AIM OF THE EXERCISE :: The expected output is the data below, restated word for word.

MATERIAL TO PROCESS ::
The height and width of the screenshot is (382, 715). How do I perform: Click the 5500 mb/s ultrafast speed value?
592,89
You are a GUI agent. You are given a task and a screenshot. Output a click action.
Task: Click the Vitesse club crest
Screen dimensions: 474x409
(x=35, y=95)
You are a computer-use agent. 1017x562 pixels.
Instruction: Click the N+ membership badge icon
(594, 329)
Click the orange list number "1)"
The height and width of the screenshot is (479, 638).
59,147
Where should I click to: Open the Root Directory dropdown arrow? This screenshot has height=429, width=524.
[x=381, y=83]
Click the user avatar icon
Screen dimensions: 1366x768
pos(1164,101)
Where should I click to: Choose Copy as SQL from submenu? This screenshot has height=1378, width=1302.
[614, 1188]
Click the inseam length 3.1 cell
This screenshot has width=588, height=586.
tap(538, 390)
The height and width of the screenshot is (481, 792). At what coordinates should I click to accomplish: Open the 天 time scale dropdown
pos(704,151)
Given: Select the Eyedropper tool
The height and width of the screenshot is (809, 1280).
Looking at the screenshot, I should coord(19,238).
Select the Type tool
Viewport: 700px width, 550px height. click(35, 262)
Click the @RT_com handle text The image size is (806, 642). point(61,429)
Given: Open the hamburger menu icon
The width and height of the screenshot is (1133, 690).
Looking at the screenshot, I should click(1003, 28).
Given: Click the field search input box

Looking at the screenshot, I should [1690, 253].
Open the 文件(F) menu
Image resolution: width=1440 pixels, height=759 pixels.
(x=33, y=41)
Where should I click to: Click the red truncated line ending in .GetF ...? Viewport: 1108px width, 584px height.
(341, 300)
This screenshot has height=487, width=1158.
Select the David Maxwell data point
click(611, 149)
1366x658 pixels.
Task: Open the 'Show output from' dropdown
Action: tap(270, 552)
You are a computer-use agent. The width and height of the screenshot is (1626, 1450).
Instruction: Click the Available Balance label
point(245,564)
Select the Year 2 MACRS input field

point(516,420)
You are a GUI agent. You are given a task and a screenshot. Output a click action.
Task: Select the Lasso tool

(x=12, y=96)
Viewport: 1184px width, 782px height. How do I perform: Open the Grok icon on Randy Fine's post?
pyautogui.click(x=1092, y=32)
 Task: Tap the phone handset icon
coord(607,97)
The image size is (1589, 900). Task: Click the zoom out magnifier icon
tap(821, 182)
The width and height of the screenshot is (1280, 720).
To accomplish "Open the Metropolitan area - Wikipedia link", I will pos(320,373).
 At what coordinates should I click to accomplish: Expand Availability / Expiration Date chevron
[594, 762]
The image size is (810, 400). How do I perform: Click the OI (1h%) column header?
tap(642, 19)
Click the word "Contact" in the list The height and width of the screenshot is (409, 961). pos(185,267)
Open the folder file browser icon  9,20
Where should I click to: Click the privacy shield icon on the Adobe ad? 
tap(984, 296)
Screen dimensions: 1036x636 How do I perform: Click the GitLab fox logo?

ANSWER ::
The height and width of the screenshot is (382, 715). How do I perform: Click the 5500 mb/s ultrafast speed value?
592,89
You are a GUI agent. You are given a task and a screenshot. Output a click action.
Task: Click the Vitesse club crest
Screen dimensions: 474x409
(x=35, y=95)
You are a computer-use agent. 1017x562 pixels.
Instruction: Click the N+ membership badge icon
(594, 329)
Click the orange list number "1)"
The height and width of the screenshot is (479, 638).
59,147
Where should I click to: Open the Root Directory dropdown arrow? This screenshot has height=429, width=524.
[x=381, y=83]
Click the user avatar icon
Screen dimensions: 1366x768
pos(1164,101)
Where should I click to: Choose Copy as SQL from submenu? This screenshot has height=1378, width=1302.
[614, 1188]
Click the inseam length 3.1 cell
This screenshot has width=588, height=586.
tap(538, 390)
The height and width of the screenshot is (481, 792). At what coordinates should I click to accomplish: Open the 天 time scale dropdown
pos(704,151)
Given: Select the Eyedropper tool
The height and width of the screenshot is (809, 1280).
Looking at the screenshot, I should coord(19,238).
Select the Type tool
Viewport: 700px width, 550px height. click(35, 262)
Click the @RT_com handle text The image size is (806, 642). point(61,429)
Given: Open the hamburger menu icon
The width and height of the screenshot is (1133, 690).
Looking at the screenshot, I should click(1003, 28).
Given: Click the field search input box

Looking at the screenshot, I should [1690, 253].
Open the 文件(F) menu
Image resolution: width=1440 pixels, height=759 pixels.
(x=33, y=41)
Where should I click to: Click the red truncated line ending in .GetF ...? Viewport: 1108px width, 584px height.
(341, 300)
This screenshot has height=487, width=1158.
Select the David Maxwell data point
click(611, 149)
1366x658 pixels.
Task: Open the 'Show output from' dropdown
Action: tap(270, 552)
You are a computer-use agent. The width and height of the screenshot is (1626, 1450).
Instruction: Click the Available Balance label
point(245,564)
Select the Year 2 MACRS input field

point(516,420)
You are a GUI agent. You are given a task and a screenshot. Output a click action.
Task: Select the Lasso tool

(x=12, y=96)
Viewport: 1184px width, 782px height. How do I perform: Open the Grok icon on Randy Fine's post?
pyautogui.click(x=1092, y=32)
 Task: Tap the phone handset icon
coord(607,97)
The image size is (1589, 900). Task: Click the zoom out magnifier icon
tap(821, 182)
The width and height of the screenshot is (1280, 720).
To accomplish "Open the Metropolitan area - Wikipedia link", I will pos(320,373).
 At what coordinates should I click to accomplish: Expand Availability / Expiration Date chevron
[594, 762]
The image size is (810, 400). How do I perform: Click the OI (1h%) column header?
tap(642, 19)
Click the word "Contact" in the list The height and width of the screenshot is (409, 961). pos(185,267)
Open the folder file browser icon  9,20
Where should I click to: Click the privacy shield icon on the Adobe ad? 
tap(984, 296)
Screen dimensions: 1036x636 How do I perform: Click the GitLab fox logo?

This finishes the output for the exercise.